Sara-Jayne explains how her birth mother flew to England under the pretence of her baby needing urgent surgery.
‘When they got to the UK they went to the adoption agency, put her seven-week-old baby in the hands of strangers, got in the car, turned around and left her baby to be raised by two people she’d never met,’ she says. ‘They arrived back in South Africa … and the explanation they gave [for showing up empty handed] was that baby Karoline had died.’
Killing Karoline follows the journey of the baby girl who is raised in a leafy, middle-class corner of the South of England by a white couple.
‘I woke up every morning and looked out across fields and saw chickens and lambs. I really was living a very sort of white, middle-class existence,’ she says. ‘We didn’t want for anything, but from an identity point of view I had no racial mirrors at all.
‘I knew from an early age that to be black was not okay,’ she adds. ‘I didn’t realise I was black until somebody told me. I knew that my skin was a different colour, but what “black” meant in terms of identity, I had no idea that that’s what I was.’

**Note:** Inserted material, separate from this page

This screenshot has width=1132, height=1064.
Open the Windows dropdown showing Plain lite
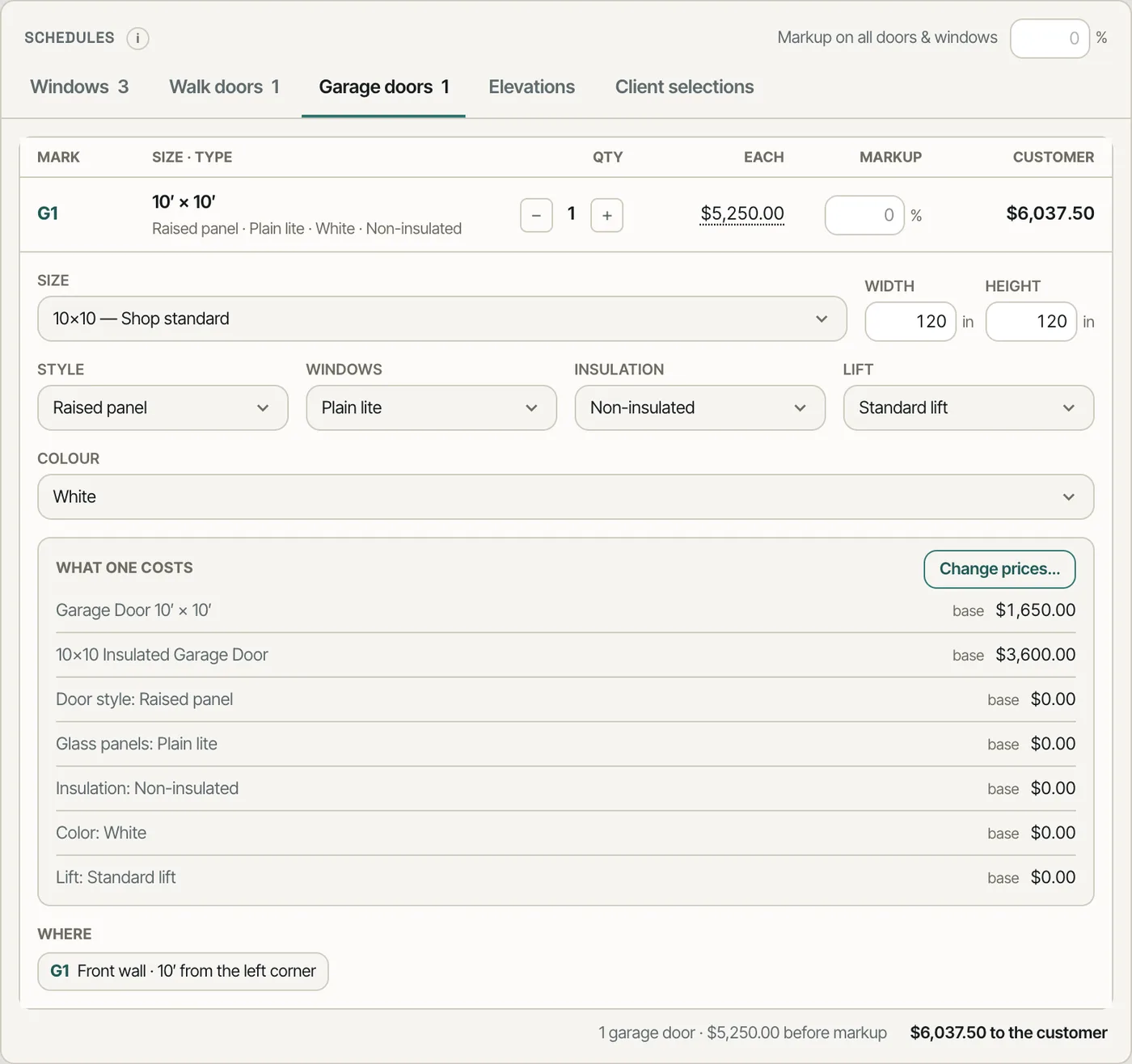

Sara-Jayne’s story came full circle when she harnessed the collective power of Twitter to find her biological father. Read the article below:
Two years ago, Sara-Jayne released a book chronicling the circumstances of her adoption and the trajectory of her life afterwards. She had hired a private investigator to help her find her biological father, but without success. Then, while promoting her book on the radio, she mentioned his name. That’s when Twitter jumped into action. Within 36 hours of the radio show airing, she had her father’s phone number. She dialled it, and, for the first time, heard his voice on the phone. They talked for 30 minutes.
The pair spoke every day for a week before Sara-Jayne got on a plane to Johannesburg to meet her father, in person. They arranged to meet at a coffee shop in a shopping mall.
It was, she says, the best day of her life. ‘I will never forget him just walking around the corner, and we both just burst into tears, and he hugged me and he said, “My daughter, my daughter,”‘ she says. ‘It suddenly dawned on me, I am someone’s daughter. I am someone’s daughter, and I belong.’